Admitting that payment policies regarding short-term hospital stays are "ambiguous and open to interpretation" and could place a large financial burden on patients, the Medicare Payment Advisory Commission (MedPAC) has suggested creating specific diagnosis related groups (DRGs) that would focus on one-day admissions to inpatient care facilities. MedPAC made the proposal last week at its November public meeting.
Short patient stays have been a sore point for hospitals. Hospitals have complained that such stays are an overt focus of recovery audit contractors, or RACs. MedPAC has observed that the large number of appeals by hospitals of short-stay payment clawbacks has overwhemled the system. And patients held in observation care who are transferred to a skilled nursing facility (SNF) are not covered by Medicare for their nursing home stay. About 11,000 patients a year who were transferred to SNFs do not qualify for Medicare coverage, MedPAC said.

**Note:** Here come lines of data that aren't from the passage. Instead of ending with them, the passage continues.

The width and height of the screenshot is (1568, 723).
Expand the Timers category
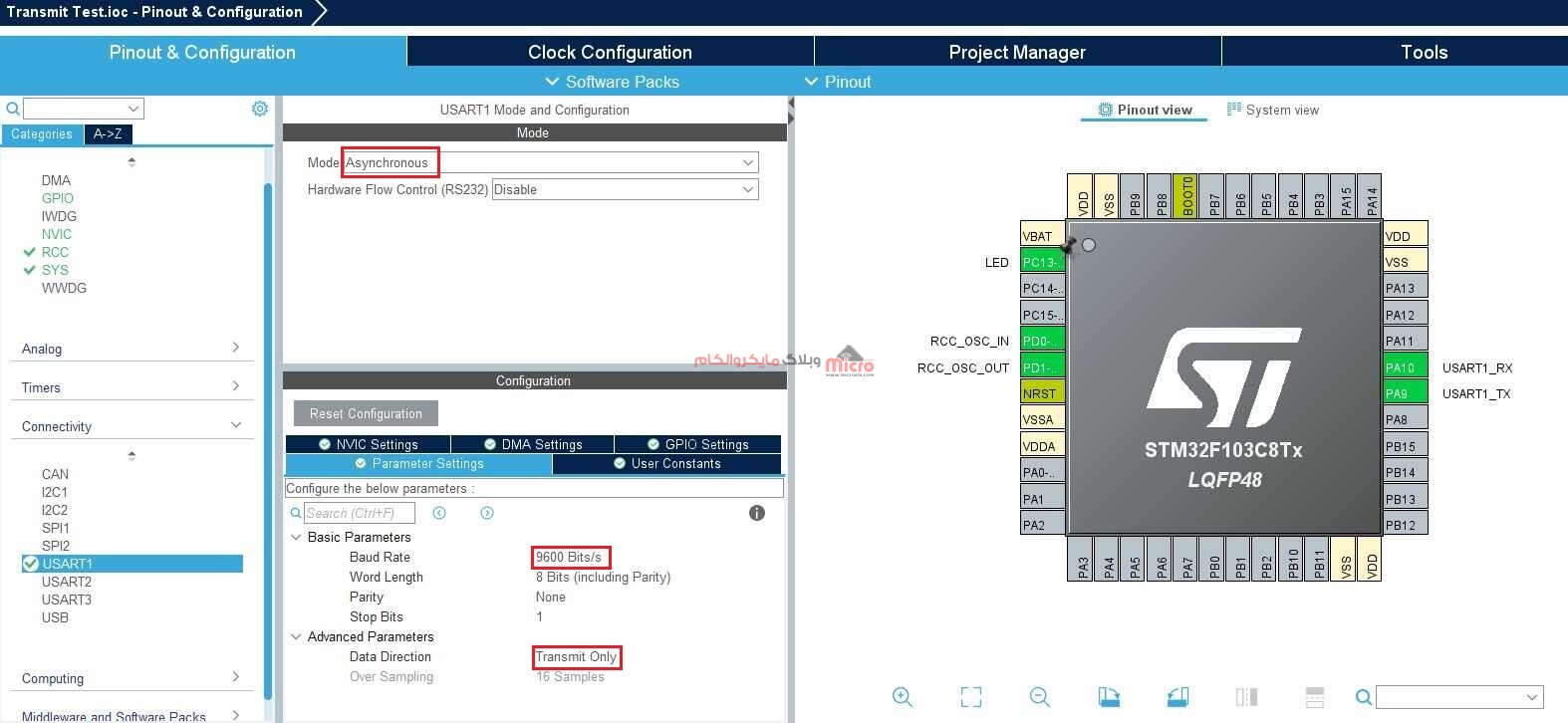click(130, 387)
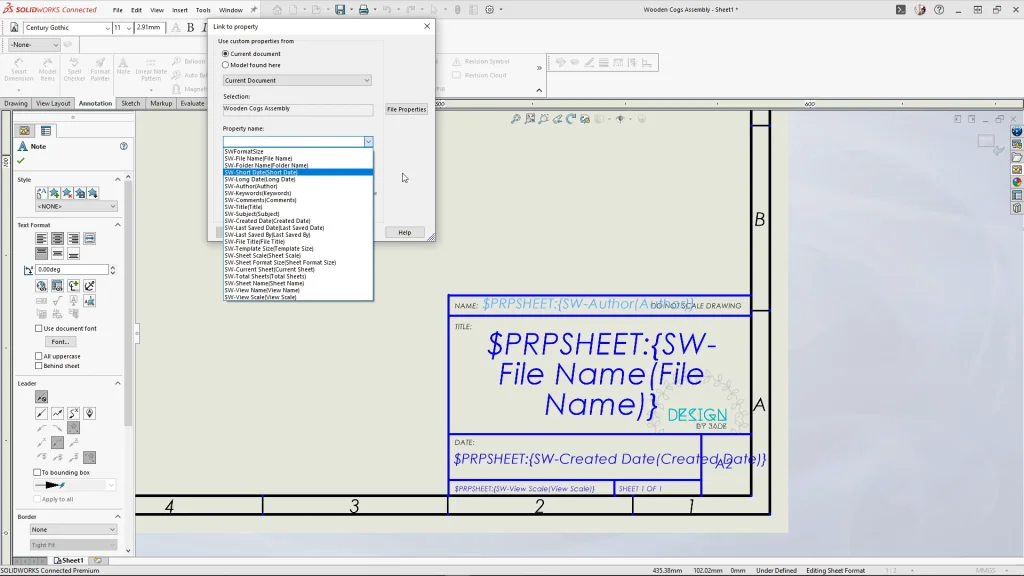
Task: Check the 'All uppercase' checkbox
Action: (39, 356)
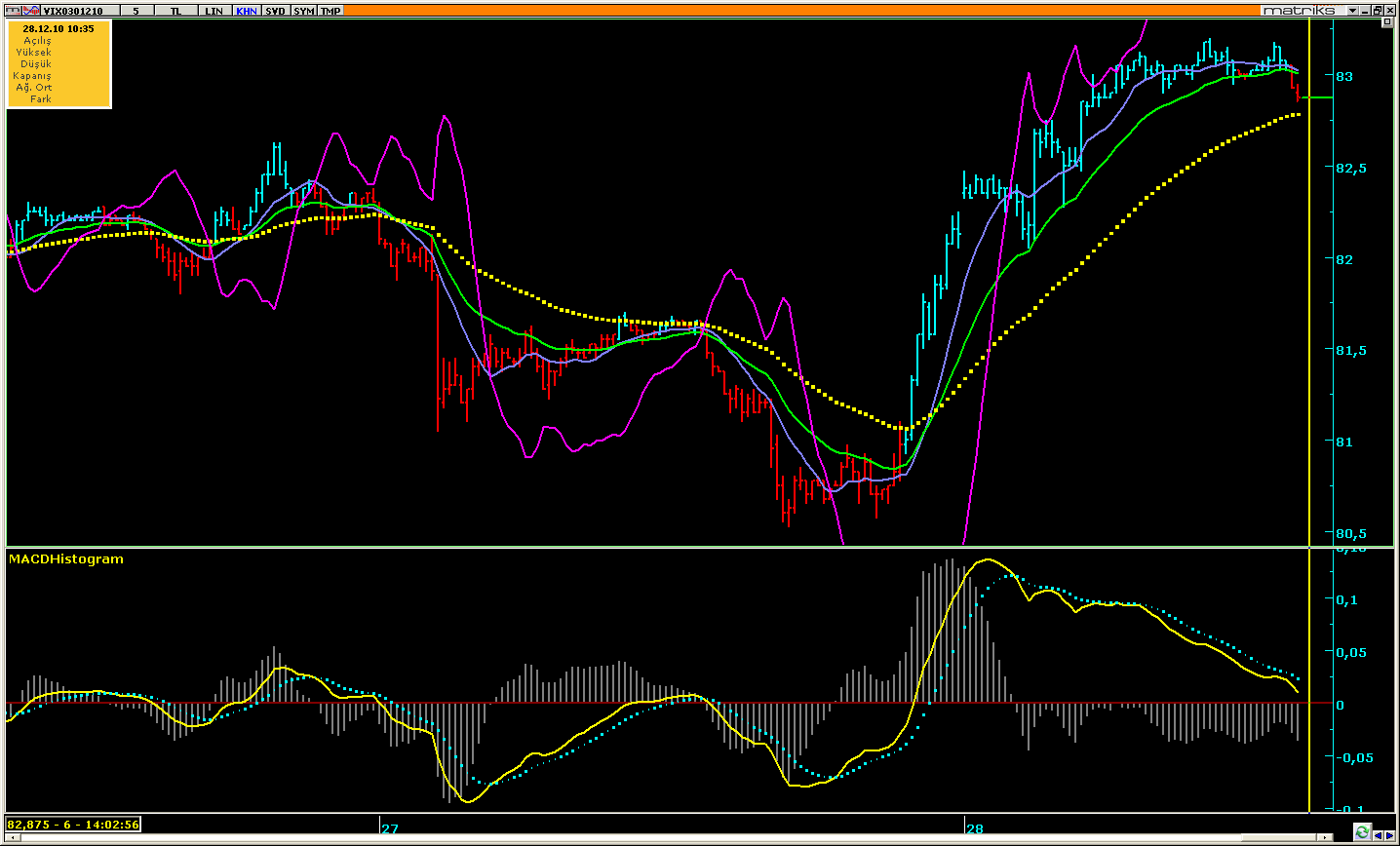Screen dimensions: 1400x846
Task: Click the VIX0301210 symbol button
Action: pyautogui.click(x=80, y=11)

The use of a DRG for a one-day patient stay would reduce the payment differentials between a hospital inpatient stay and similar observation stay, but also create a significant financial differential between one-day and two-day stays, according to MedPAC. The top 10 percent of hospitals in terms of short stays account for 26 percent of all one-day patient stays, a variable that likely would make a useful target for RACs, MedPAC concluded.
MedPAC ran a simulation of a one-day DRG and concluded that hospitals with a large number of short stays would see a reduction in payments, while those with smaller numbers of short stays would mostly be unaffected. Altogether, the average payment differential between observation care and a one-day stay with the DRG in place would be $910, while the differential between a one-day and a stay of two days or more would be $3,210.
Additionally, MedPAC is mulling whether to count a portion of an observation stay toward the Medicare SNF benefit.
There is no timeline for the implementation of such changes. MedPAC would solicit public comments on the changes.